Behind the scenes, as the ACRL notes, "academic librarians have been integrating AI technology into their collections and using it to enhance discoverability."
They do this by using AI to refine metadata for images, articles and theses, and this has had a significant role in improving the quality of university collections.
A growing number of institutions — including public libraries and university libraries — have also begun to employ chatbots. By responding to questions from library users and directing them to specific library resources, chatbots can enable library professionals to (as Iris.ai notes) "embed their focus on more difficult questions and save time answering repetitive ones. This will also enable libraries to extend the opening hours of both in-person and online services."

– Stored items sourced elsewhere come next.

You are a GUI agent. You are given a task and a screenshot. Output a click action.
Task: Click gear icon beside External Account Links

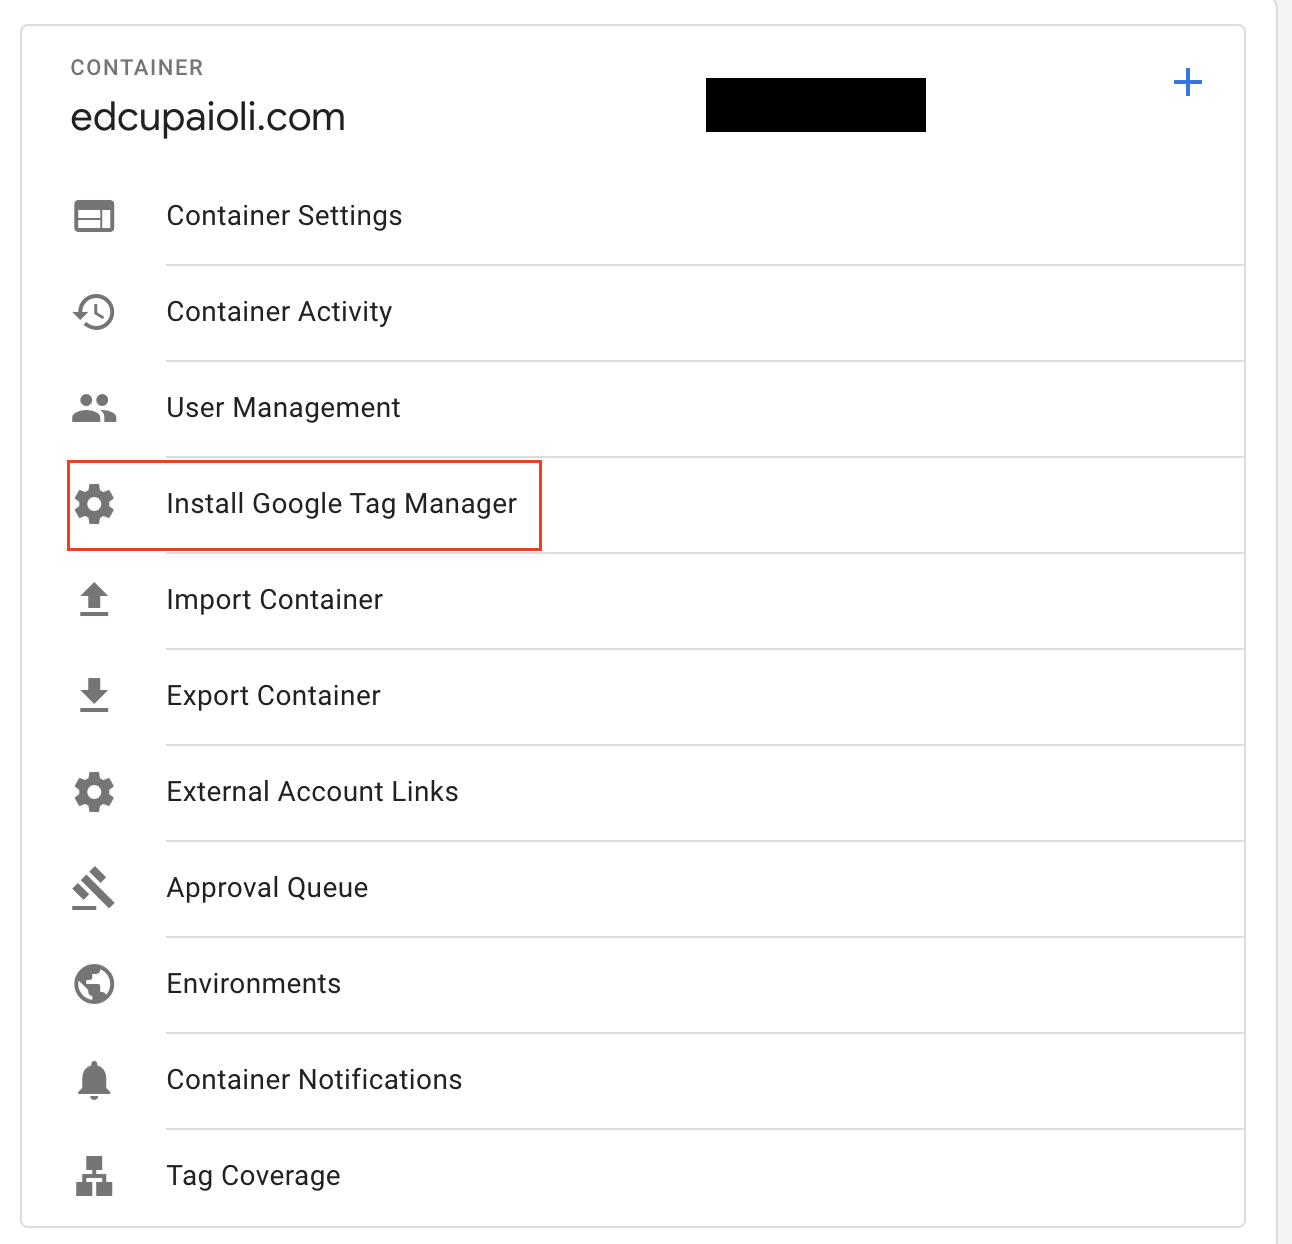[x=94, y=792]
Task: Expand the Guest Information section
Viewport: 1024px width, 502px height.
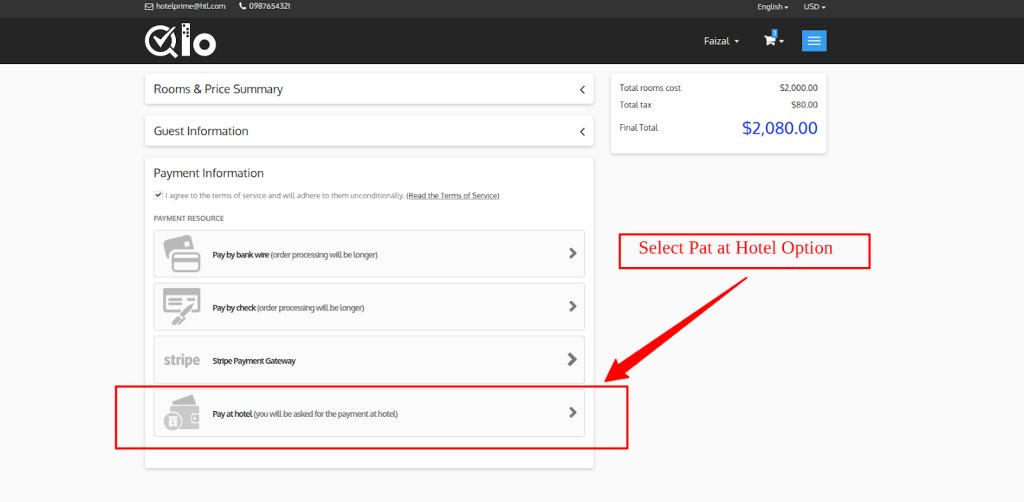Action: coord(369,131)
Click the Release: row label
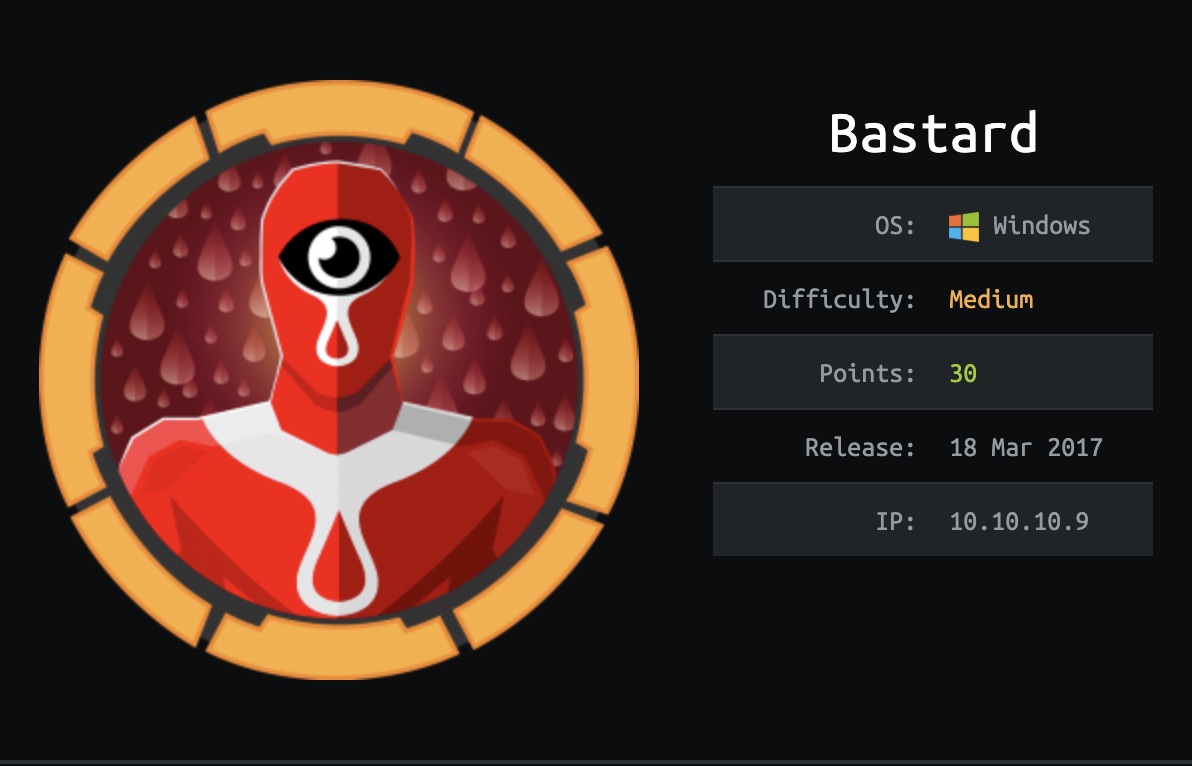 [861, 447]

Chatbots can also free library and information professionals up to perform tasks that require human intelligence, not just artificial intelligence.

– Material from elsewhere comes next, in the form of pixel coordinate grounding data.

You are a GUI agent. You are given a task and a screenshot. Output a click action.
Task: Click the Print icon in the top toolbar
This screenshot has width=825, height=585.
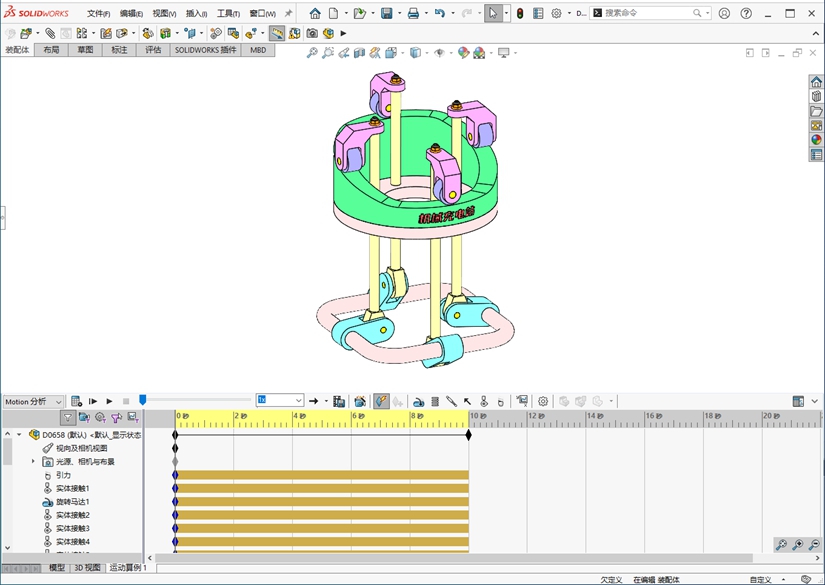pos(413,14)
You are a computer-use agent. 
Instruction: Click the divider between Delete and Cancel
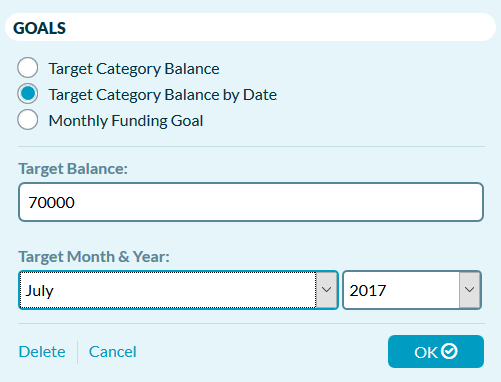(x=77, y=352)
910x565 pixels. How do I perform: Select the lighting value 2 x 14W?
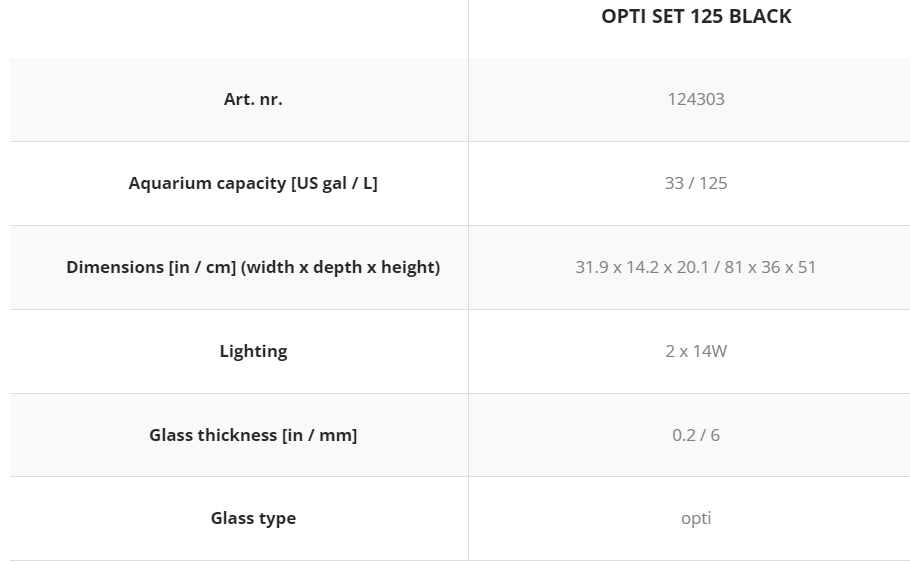click(x=696, y=351)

According to the ACRL, "Although some could argue that public libraries would be better suited to introducing their users to artificial intelligence, academic libraries are in a unique position where they can combine their information literacy initiatives with AI literacy."
Academic libraries are indeed leading the way. In 2018, for example, Stanford University Libraries launched the SUL AI Studio, with the stated intention "to surface projects where applications of artificial intelligence can assist staff with internal information processing and help make collections more discoverable and analyzable for researchers."
These projects include using speech recognition software to transcribe audio cassettes from the collection of the late poet Allen Ginsberg and "liberating" analog data from oceanographic field notebooks into a digital medium that researchers can use.
In the same year, the University of Rhode Island opened an AI lab in its main library, designed to give students and faculty the opportunity to do research and also to explore "the social, ethical, economic and even artistic implications of these emerging technologies".
“Our goal is to make it accessible, to have many conversations around it,” Karim Boughida, dean of University libraries, said in a press release at the time. “There are two sides to this lab — the technology side and the side that will address ethics, fairness and biases in artificial intelligence development. Social justice is a critical part of these discussions.
“Having the lab in a library sends a strong message to our community and to others in academia, government and business," Boughida said. "The library values intellectual freedom, access and social justice and is a hub for active learning, across the university.”
The university library is indeed a hub for learning, but not just for students and faculty. Academic librarianship in the 21st century means having a solid grounding in data science and machine learning especially as we move toward the possibilities of the virtual reality library.
As the ACRL argues, "While the nature of metadata and cataloging make them natural fits for AI, the importance of training librarians and staff members in this technology is paramount. AI can enhance the discoverability of collections and items, but the implications of its use should be understandable to its users."
The potential applications of AI when it comes to library ideas are seemingly limitless, and librarians who embrace this technology and its practical implications on their field will be well-positioned to drive innovation.
As futurist Ray Kurzweil wrote, “The codification of knowledge and the process of enhancing human learning will be the cornerstones of the next phase of human history. In the second industrial revolution, the wealth and power of nations will be based on non-material resources, by the ability to create and facilitate knowledge. Seen in this light, the librarian is a natural leader for the age of knowledge that is now unfolding.”